Nothing should appear in the answer except the lines from the one containing "Pils laukums 3, Rīga, LV-1900 (844, 1180)" through the end of the records below, written out exactly.

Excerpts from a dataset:
◆ ◆ ◆ ◆ ◆

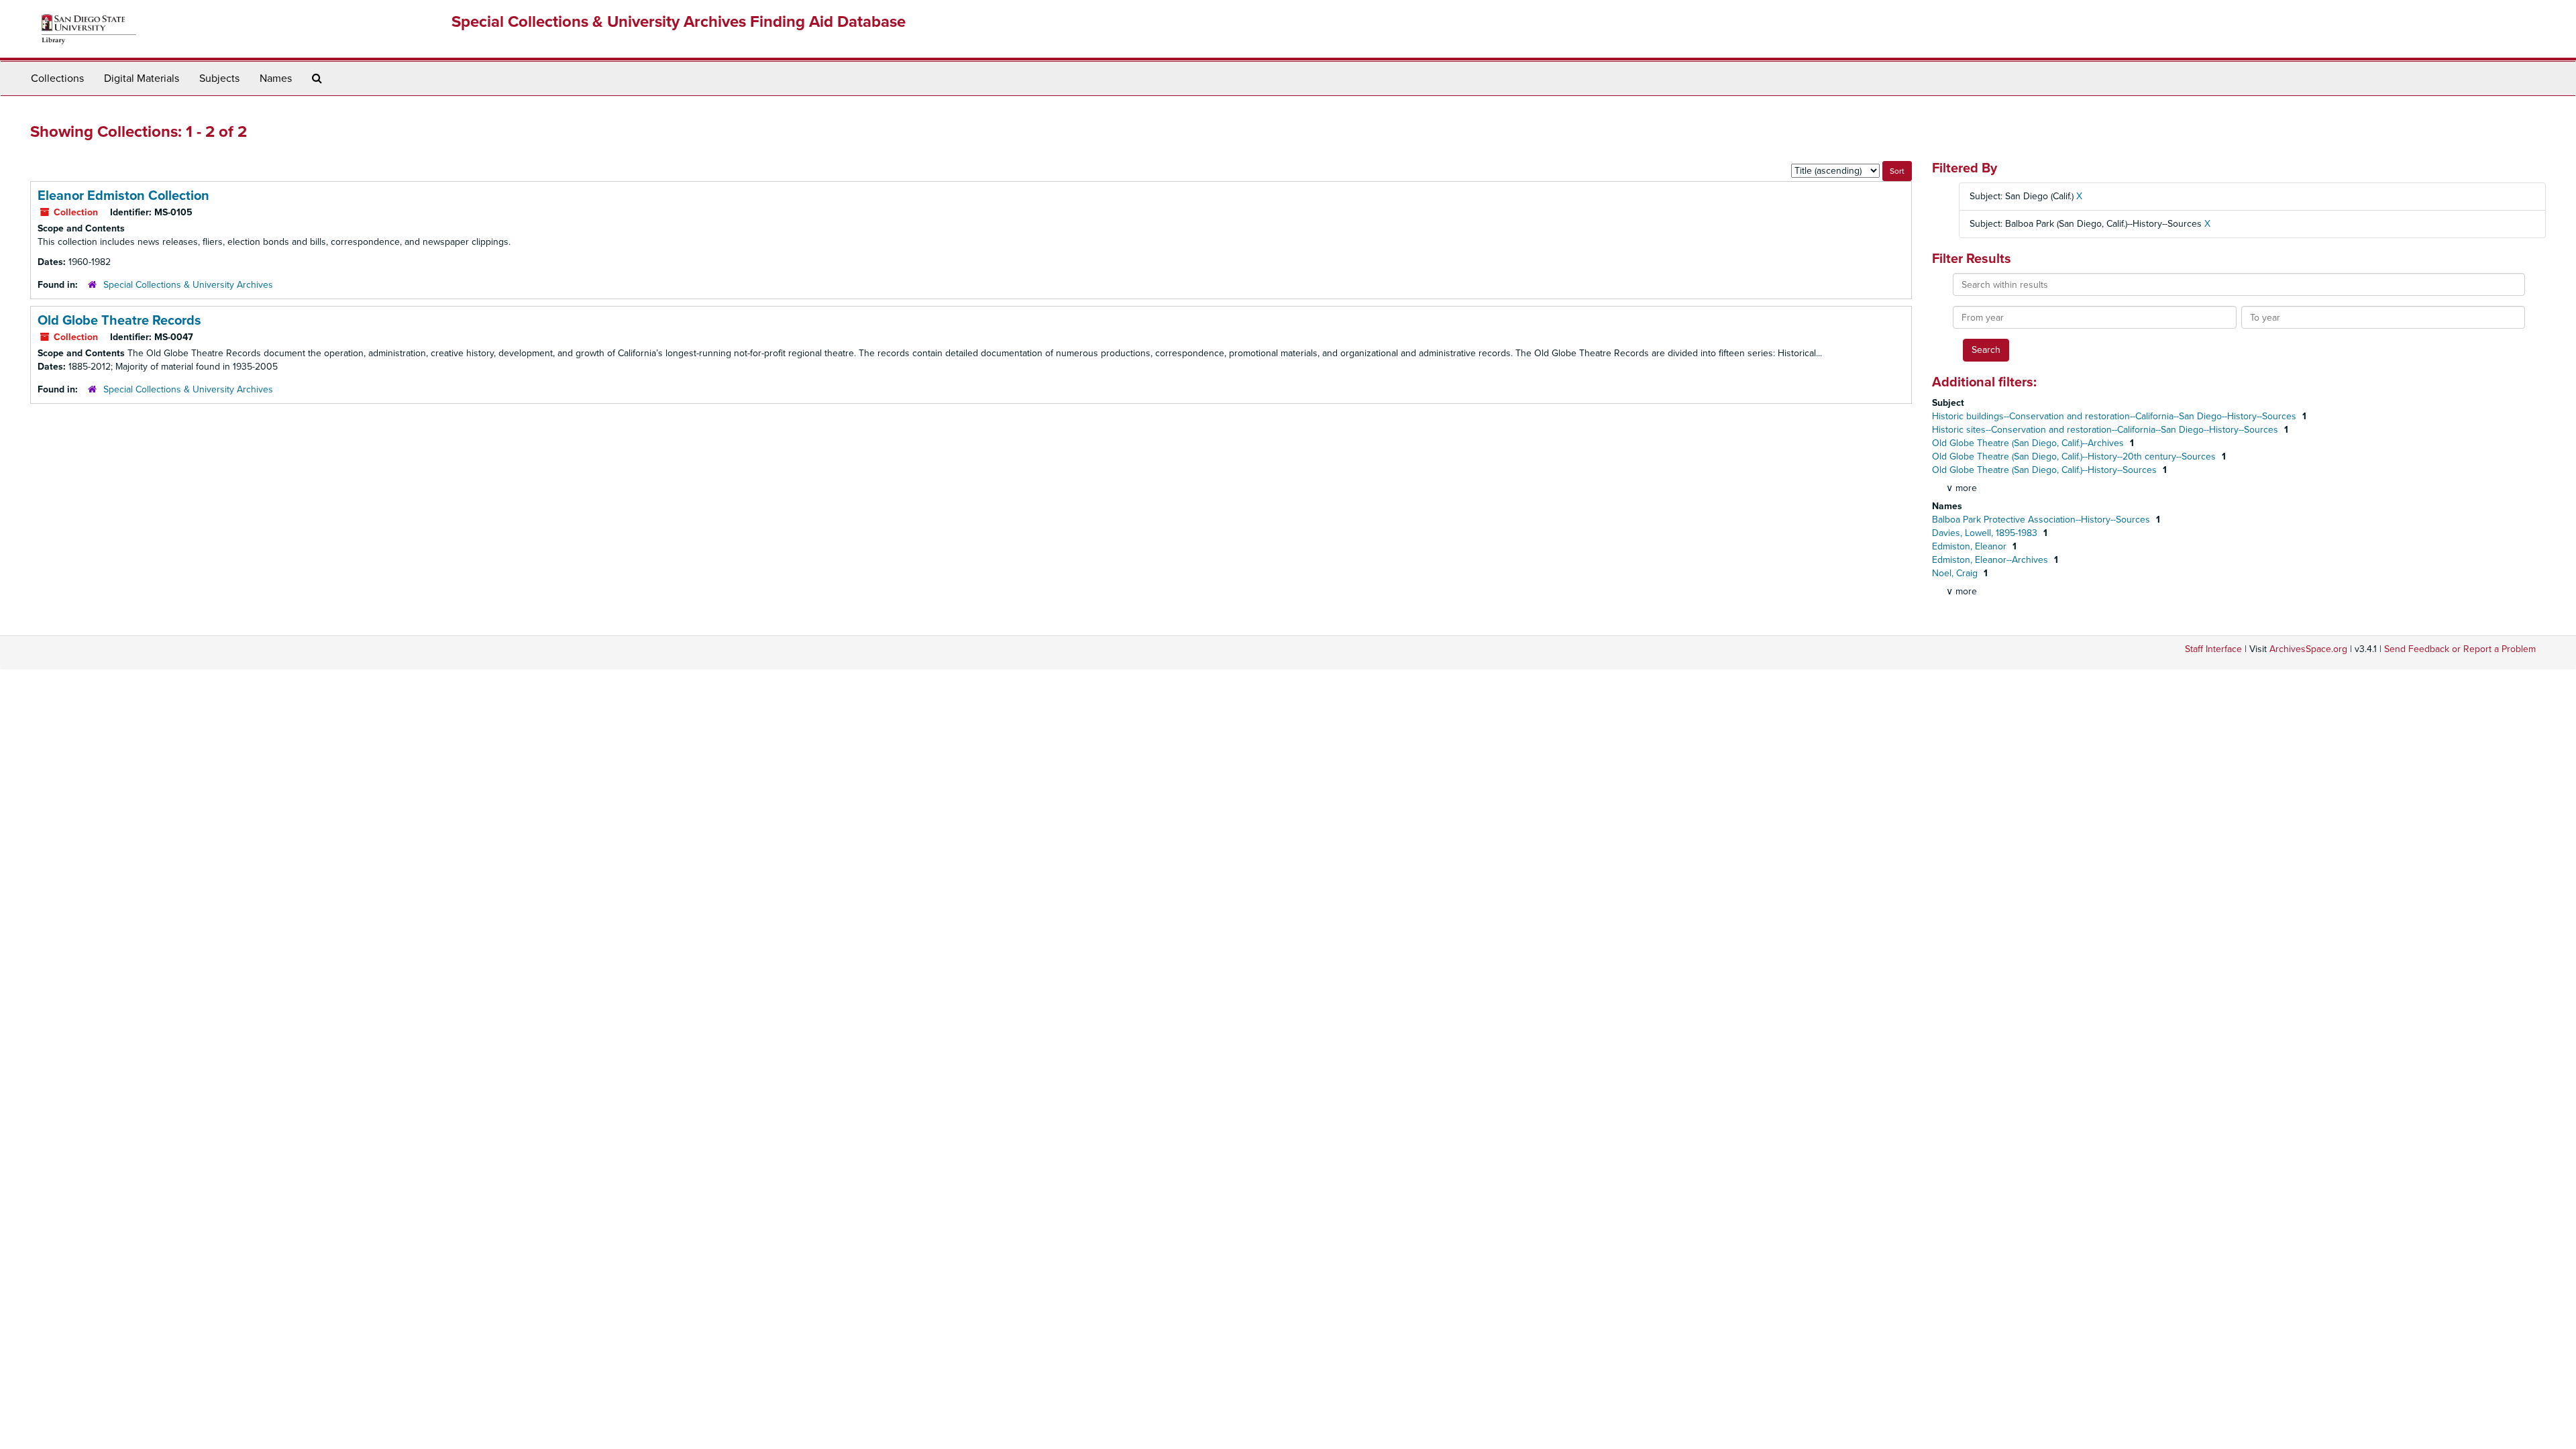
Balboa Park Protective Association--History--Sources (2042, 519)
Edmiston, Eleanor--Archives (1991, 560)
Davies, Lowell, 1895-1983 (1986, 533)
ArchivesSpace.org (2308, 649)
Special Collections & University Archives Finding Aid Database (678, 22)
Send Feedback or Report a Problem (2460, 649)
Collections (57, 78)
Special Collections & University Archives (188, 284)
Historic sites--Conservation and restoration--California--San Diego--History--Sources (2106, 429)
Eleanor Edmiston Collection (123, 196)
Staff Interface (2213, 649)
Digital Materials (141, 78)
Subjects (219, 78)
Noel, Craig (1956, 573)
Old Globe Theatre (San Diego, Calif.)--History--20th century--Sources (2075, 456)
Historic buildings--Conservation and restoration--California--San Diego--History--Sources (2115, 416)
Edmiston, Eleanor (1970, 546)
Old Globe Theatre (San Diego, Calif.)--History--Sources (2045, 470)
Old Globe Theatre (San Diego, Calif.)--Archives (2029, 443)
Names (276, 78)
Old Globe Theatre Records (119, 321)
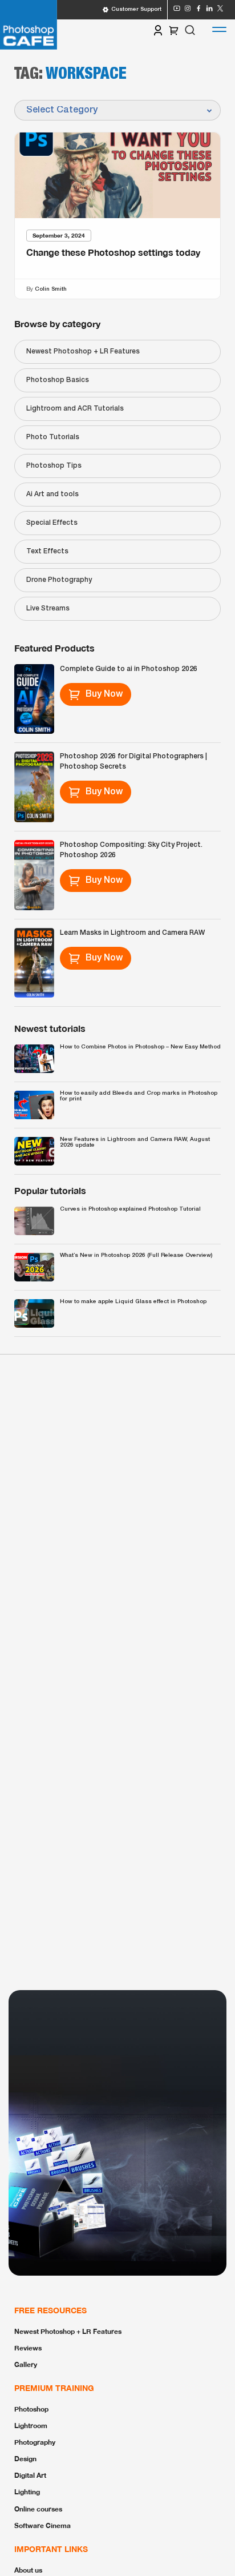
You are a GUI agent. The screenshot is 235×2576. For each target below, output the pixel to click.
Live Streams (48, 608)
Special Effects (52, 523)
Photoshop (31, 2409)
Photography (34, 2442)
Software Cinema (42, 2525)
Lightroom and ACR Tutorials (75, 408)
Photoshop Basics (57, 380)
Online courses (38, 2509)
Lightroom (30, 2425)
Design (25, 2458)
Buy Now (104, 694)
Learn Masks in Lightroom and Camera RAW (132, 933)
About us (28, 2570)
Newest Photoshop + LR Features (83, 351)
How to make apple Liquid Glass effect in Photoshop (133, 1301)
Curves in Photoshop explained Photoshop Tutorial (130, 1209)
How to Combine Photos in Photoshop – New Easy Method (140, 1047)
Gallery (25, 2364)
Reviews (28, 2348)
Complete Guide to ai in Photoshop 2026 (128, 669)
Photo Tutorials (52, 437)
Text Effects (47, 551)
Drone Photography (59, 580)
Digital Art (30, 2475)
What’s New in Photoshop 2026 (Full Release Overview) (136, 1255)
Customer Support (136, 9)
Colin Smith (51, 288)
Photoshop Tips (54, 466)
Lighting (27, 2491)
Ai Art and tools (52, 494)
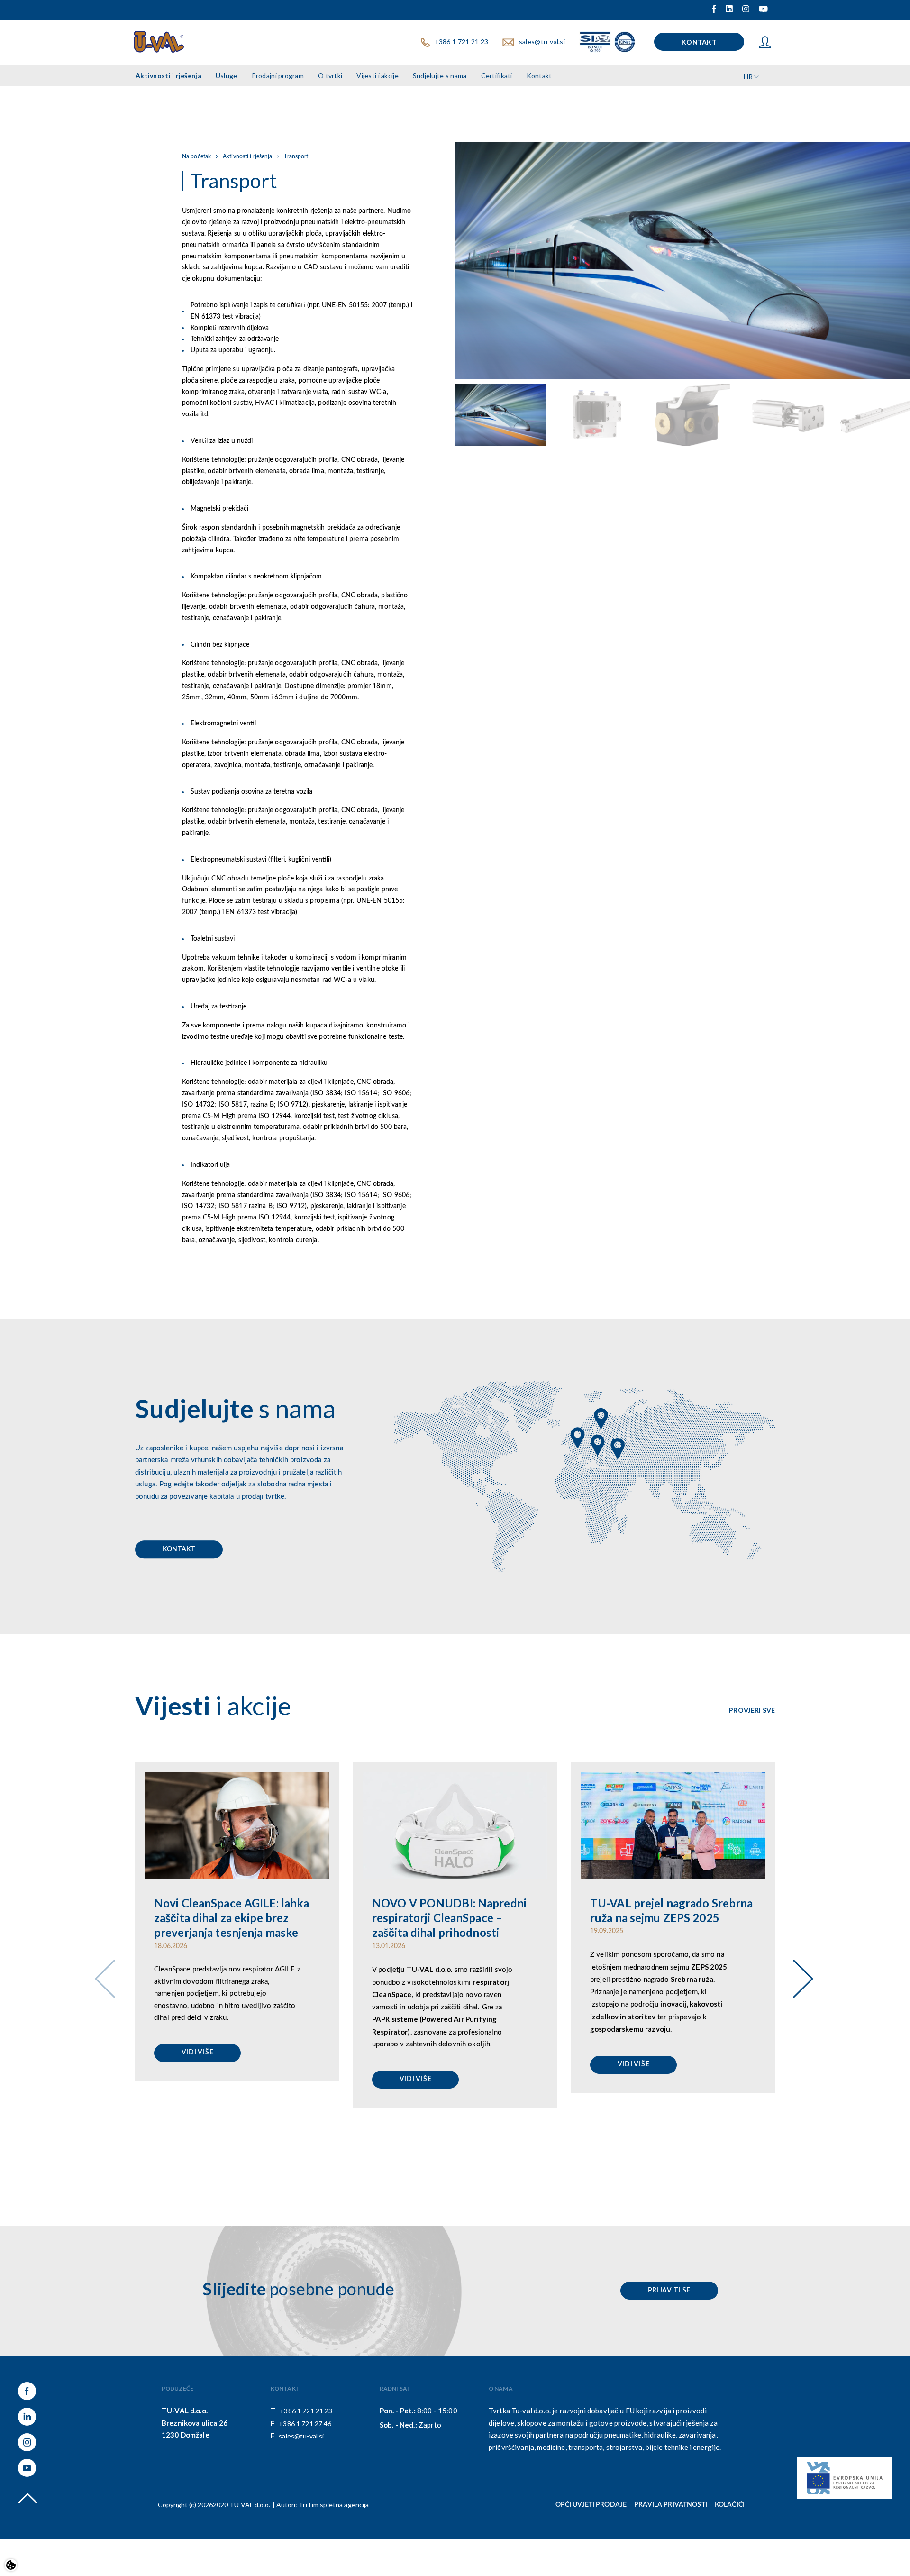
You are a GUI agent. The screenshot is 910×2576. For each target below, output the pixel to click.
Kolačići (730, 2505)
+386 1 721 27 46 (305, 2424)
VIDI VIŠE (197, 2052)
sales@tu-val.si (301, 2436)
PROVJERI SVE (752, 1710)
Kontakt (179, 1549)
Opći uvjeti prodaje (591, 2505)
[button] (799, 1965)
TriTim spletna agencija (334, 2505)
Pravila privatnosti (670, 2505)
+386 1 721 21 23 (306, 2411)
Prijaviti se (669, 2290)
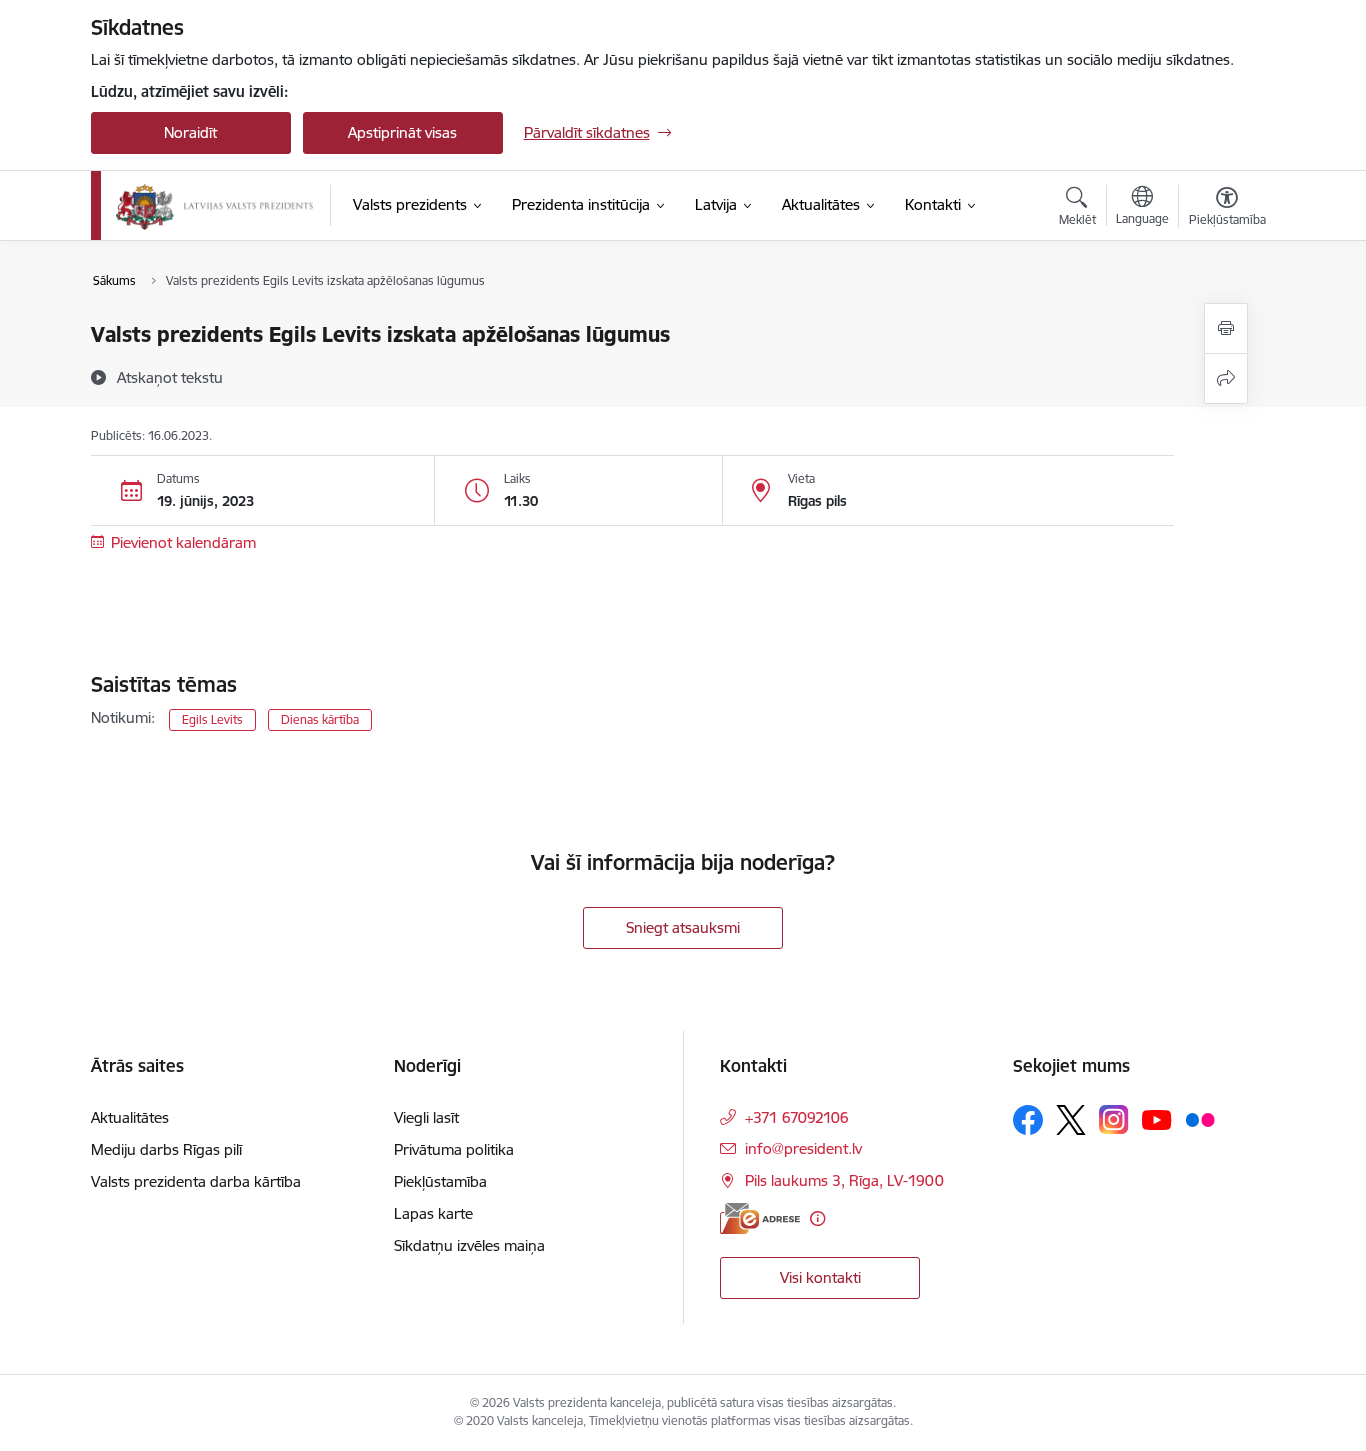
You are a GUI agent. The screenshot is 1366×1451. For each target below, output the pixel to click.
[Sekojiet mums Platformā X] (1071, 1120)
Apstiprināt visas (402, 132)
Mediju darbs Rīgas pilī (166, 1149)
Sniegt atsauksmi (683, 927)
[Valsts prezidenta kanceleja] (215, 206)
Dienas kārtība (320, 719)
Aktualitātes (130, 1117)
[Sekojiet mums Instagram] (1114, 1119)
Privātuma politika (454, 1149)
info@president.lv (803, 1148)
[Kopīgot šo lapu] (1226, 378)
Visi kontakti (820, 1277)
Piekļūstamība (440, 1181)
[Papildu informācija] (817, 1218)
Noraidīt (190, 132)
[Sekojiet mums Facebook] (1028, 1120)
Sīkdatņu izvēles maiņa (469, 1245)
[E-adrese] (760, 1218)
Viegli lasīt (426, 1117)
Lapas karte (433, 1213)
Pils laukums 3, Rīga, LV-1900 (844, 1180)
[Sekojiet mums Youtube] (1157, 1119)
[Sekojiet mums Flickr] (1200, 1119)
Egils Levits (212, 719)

◆ ◆ ◆ ◆ ◆

**Written answer**
Pils laukums 3, Rīga, LV-1900 (844, 1180)
[Sekojiet mums Youtube] (1157, 1119)
[Sekojiet mums Flickr] (1200, 1119)
Egils Levits (212, 719)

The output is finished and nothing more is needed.